(Passage shown)
• • • •
Foderaro’s introduction to this set of papers presents LISP as a chameleon: because a program in LISP is a list, LISP is a programmable language.

Gabriel, White, and Bobrow

Gabriel, White, and Bobrow present CLOS (the Common LISP object system), a system that brings object-oriented programming into LISP. The essential fact is polymorphism of functions. In strictly functional languages, an argument-type conditionality is expressed by code explicitly programmed by the user. In CLOS, generic functions support automatic selection from among separately defined type-specific implementational parts. The authors present data-driven, pattern-directed, and object-based traditions; the last is divided into class-centric and operation-centric. Examples illustrate these traditions. The problem of multi-argument polymorphism is discussed. CLOS supports the notion of classes separate from but integrated with Common LISP types. This flexibility allows CLOS to cover all system-defined data types and to retain their low-level implementations. CLOS also allows multiple inheritance between classes. A method can be composed from subpieces that are designated as playing different roles in the operation through declarative method combination. Reflection (the ability of a program to manipulate as data something representing the state of the program during its own execution) can be explored in four dimensions: structure, program, process, and development. Each dimension contains three points: implicit (present in the source code, but not represented as data), introspective (a first-class object that can be analyzed by the program), and effectual (its representation can be altered, modifying the behavior of the program). CLOS reaches all these points. Thus, CLOS has provided many lessons for language designers and software developers.
• • • •
(Provided data)
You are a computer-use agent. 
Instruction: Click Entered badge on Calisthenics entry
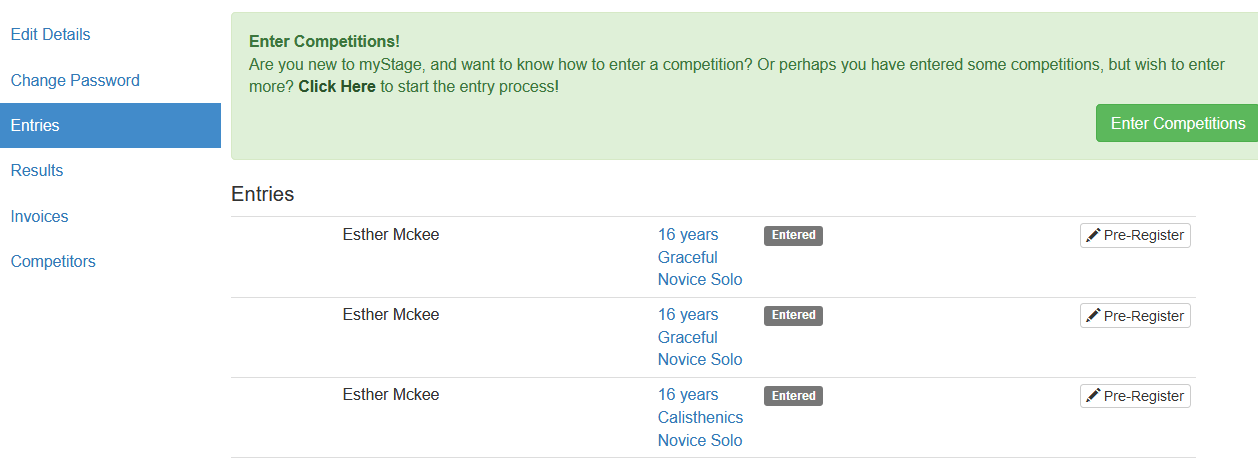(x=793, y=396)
• • • •
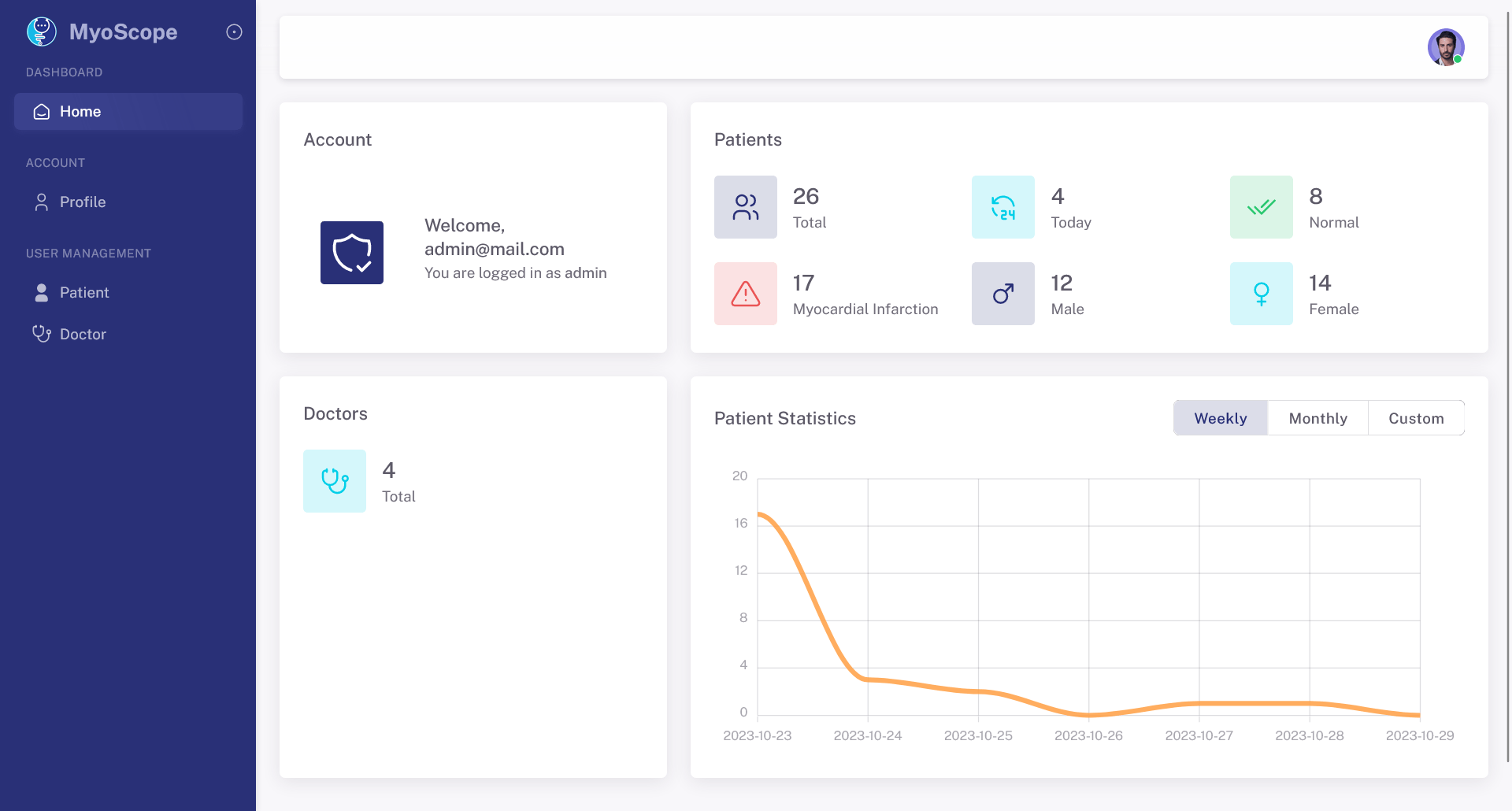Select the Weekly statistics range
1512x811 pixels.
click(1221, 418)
• • • •
(Given task) Put this sentence from the review of the CLOS paper into Spanish: "This flexibility allows CLOS to cover all system-defined data types and to retain their low-level implementations."

(Result of this task) Esta flexibilidad permite a CLOS abarcar todos los tipos de datos definidos por el sistema y conservar sus implementaciones de bajo nivel.